Items from a dataset

+++

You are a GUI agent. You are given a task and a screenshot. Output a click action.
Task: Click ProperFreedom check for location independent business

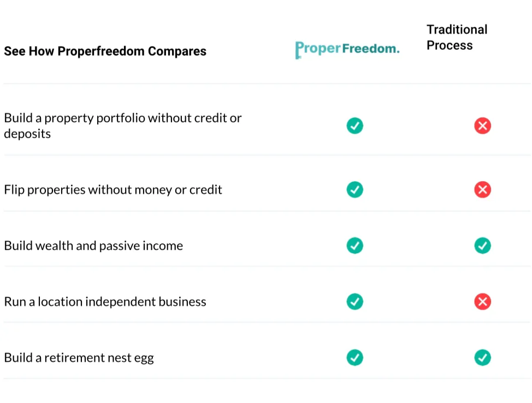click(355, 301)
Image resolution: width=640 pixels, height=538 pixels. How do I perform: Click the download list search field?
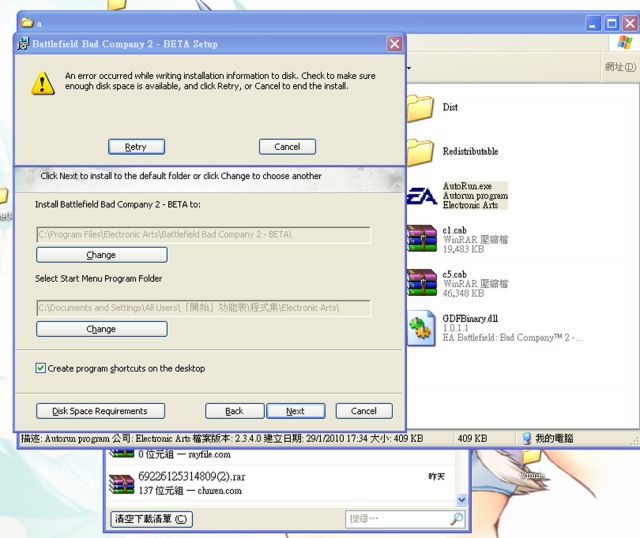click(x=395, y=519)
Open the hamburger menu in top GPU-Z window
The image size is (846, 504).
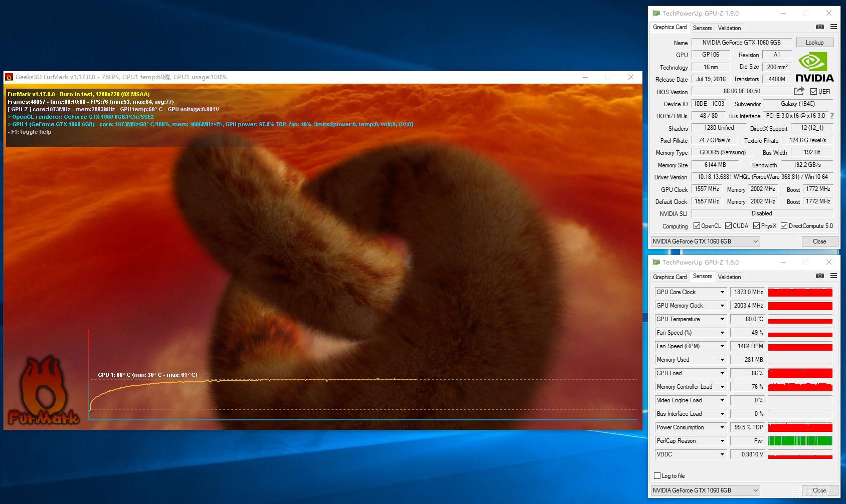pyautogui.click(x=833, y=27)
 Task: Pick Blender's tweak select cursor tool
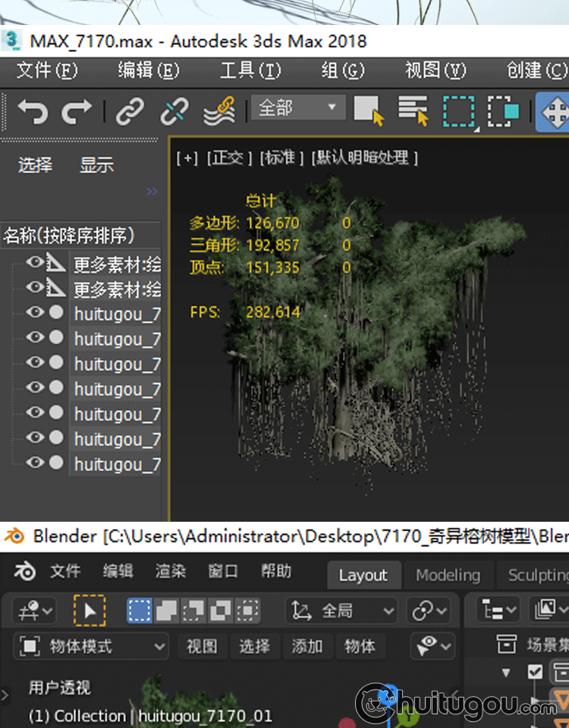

+++

*PROBLEM*.
Give the records again without a single change, and exclude the pictures.

*SOLVED EXERCISE*.
You are a GUI agent. You are given a task and a screenshot. Output a click action.
Task: Click ProperFreedom check for location independent business

click(355, 301)
Image resolution: width=640 pixels, height=538 pixels. How do I perform: Click the download list search field?
click(x=395, y=519)
Open the hamburger menu in top GPU-Z window
The image size is (846, 504).
pyautogui.click(x=833, y=27)
 Task: Pick Blender's tweak select cursor tool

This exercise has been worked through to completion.